In sum, there is a legal distinction between a weapon parts kit, which may be an aggregation of partially manufactured parts not subject to the agency’s regulatory authority, and a “weapon” which “may readily be completed [or] assembled . . . to expel a projectile.”…
Because the Final Rule purports to regulate both firearm components that are not yet a “frame or receiver” and aggregations of weapon parts not otherwise subject to its statutory authority, the Court holds that the ATF has acted in excess of its statutory jurisdiction by promulgating it.
He ”vacated” the rule the ATF sought to promulgate:
[Declaring the rule null and void] is appropriate given the Court’s conclusion that the ATF has exceeded its statutory authority.
An illegitimate agency action is void [from the very beginning] and therefore cannot be remanded [to a lower court] as there is nothing for the agency to justify.…
The Court grants [the plaintiffs’] motions for summary judgment … and vacates the [ATF’s] Final Rule.
The ATF immediately appealed O’Connor’s ruling to the Fifth Circuit, where rulings against the ATF have become almost commonplace.
The ATF changed its definition last summer of what constitutes a firearm after 45 years of refusing to do so. It was merely following orders from Joe Biden, the gun-banner-in-chief.
The judgment of the lawsuit, supported in part by the Firearms Policy Coalition (FPC), was celebrated by senior attorney Cody Wisniewski: “With this decision, the Court has properly struck down ATF’s rule and ensured that it cannot enforce that which it never had the authority to publish in the first place.”
FPC’s vice president of communications, Richard Thomson, properly called the ATF tyrannical:
This is a monumental victory against the tyrannical ATF. [We] have argued that this rogue agency has unlawfully attacked gun owners in this latest round of “rulemaking” and we are grateful to see the Court agree.
In December, the Sixth Circuit Court of Appeals ruled that “bump stocks” cannot be classified as machine guns, as the ATF had declared. In January, the Fifth Circuit Court of Appeals likewise declared that the ATF’s ban on bump stocks was illegal. In May, the Fifth Circuit Court issued an injunction against the ATF over its pistol-brace rule.
And later in May, the U.S. District Court for the Southern District of Texas also declared that the ATF’s rule on pistol braces (turning a rifle fitted with one into a machine gun) was an example of the agency’s overreach.
Lest readers become complacent over these recent and continuing rulings against the ATF, they should remember that the agency remains a threat to gun owners and gun-shop owners. The New American reported in June how the ATF joined forces with the IRS to storm into Adventure Outdoor, one of the largest gun dealers in the Southeast, demanding all of its records (Form 4473s).

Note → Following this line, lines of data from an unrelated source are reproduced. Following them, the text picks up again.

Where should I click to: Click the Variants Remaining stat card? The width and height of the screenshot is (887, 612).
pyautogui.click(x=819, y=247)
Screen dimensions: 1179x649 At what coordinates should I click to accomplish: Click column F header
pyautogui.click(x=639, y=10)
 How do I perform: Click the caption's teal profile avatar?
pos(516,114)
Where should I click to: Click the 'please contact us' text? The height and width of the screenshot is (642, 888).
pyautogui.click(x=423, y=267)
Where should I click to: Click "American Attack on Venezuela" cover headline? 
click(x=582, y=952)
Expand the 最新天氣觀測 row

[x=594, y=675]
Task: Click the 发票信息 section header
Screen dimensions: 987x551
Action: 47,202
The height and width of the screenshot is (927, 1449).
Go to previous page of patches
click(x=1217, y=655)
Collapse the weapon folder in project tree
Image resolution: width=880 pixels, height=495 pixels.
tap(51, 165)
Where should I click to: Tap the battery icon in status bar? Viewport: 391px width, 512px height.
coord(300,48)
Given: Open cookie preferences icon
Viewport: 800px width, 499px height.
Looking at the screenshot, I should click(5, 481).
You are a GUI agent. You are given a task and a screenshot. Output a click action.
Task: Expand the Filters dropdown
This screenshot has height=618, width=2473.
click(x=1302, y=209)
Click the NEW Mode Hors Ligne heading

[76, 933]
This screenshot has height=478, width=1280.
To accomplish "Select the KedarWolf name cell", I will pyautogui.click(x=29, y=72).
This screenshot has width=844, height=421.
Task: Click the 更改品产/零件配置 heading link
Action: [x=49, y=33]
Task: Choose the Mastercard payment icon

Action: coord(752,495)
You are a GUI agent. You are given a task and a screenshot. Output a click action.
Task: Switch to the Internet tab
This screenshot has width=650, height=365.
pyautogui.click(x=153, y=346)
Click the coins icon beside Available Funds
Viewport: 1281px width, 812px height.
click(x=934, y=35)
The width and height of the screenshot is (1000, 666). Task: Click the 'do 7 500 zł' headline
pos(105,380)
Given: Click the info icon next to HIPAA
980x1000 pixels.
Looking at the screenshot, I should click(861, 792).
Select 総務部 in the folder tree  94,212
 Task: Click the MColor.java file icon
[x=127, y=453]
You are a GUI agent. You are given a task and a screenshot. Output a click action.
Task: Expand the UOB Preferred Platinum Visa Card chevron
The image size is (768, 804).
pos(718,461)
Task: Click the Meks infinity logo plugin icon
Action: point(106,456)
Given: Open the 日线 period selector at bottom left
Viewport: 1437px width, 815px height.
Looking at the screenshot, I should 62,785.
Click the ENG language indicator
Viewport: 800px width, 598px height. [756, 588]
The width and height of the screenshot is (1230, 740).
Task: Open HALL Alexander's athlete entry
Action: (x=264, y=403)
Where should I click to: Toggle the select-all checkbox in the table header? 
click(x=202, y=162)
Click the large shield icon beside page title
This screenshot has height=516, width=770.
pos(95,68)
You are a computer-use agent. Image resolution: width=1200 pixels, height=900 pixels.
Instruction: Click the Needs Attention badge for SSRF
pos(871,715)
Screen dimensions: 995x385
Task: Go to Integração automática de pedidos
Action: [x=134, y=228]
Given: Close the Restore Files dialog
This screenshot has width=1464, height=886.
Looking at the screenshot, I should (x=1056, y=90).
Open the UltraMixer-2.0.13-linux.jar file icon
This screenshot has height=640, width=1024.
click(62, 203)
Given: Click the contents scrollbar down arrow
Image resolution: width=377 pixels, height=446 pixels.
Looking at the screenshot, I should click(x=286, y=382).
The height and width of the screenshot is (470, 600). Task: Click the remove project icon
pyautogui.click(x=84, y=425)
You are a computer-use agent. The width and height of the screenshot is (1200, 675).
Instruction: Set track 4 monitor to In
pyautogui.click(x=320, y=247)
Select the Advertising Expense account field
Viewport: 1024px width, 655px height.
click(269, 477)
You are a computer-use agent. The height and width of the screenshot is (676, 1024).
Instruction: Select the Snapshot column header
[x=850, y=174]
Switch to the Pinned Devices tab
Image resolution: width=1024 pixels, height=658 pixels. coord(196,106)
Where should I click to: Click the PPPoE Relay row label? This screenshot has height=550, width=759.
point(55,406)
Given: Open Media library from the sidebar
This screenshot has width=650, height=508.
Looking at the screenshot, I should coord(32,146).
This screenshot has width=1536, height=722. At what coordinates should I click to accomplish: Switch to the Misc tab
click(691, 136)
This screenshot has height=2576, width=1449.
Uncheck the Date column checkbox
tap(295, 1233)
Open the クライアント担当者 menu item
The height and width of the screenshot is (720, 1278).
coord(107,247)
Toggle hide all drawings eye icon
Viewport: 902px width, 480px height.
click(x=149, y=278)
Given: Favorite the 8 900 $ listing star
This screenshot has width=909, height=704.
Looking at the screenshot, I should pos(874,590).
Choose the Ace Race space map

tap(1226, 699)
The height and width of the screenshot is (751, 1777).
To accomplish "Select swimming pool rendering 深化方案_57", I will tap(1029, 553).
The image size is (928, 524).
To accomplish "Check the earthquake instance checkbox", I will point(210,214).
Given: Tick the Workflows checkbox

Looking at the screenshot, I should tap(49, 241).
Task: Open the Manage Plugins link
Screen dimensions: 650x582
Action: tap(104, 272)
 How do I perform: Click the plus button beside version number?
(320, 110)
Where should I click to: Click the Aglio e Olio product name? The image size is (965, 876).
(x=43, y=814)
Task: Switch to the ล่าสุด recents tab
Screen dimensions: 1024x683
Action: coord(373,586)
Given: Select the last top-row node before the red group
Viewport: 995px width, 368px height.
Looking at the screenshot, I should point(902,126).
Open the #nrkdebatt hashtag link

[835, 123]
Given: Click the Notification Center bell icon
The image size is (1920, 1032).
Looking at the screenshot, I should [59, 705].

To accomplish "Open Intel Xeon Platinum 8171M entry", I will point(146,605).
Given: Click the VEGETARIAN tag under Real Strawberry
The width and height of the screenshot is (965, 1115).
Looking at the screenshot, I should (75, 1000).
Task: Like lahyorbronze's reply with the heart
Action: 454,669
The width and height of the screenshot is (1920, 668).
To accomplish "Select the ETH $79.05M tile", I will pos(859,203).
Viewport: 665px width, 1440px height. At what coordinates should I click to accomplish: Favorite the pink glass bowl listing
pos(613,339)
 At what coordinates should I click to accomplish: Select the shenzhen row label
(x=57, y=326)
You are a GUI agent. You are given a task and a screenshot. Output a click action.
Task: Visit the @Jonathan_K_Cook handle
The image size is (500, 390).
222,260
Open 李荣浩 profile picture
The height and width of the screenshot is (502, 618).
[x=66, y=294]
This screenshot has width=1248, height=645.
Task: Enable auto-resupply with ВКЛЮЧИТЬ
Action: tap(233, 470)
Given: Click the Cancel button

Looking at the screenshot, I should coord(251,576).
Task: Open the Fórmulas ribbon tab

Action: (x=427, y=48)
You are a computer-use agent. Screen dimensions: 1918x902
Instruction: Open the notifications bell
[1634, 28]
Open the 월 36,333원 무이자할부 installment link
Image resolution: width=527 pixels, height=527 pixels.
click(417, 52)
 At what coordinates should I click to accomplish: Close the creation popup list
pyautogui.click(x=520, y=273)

The raid extended to other gun stores in Georgia as well, and even into Montana, where they descended in force on Highwood Creek Outfitters in Great Falls.
In that raid, IRS agents confiscated all the store’s Form 4473s, while the ATF “lent support.”
When Congressman Matt Rosendale (R-Mont.) learned of the raid, he demanded answers from the ATF and the IRS, including why the IRS wanted those Form 4473s. He asked: “Do the ATF and IRS believe it was within the legal rights of the IRS to take Highwood Creek Outfitters’ 4473s?”
He is still waiting to hear back from the agencies.
Celebrate the recent court victories — but remember that these are small victories in the larger war to remove all privately owned firearms from Americans.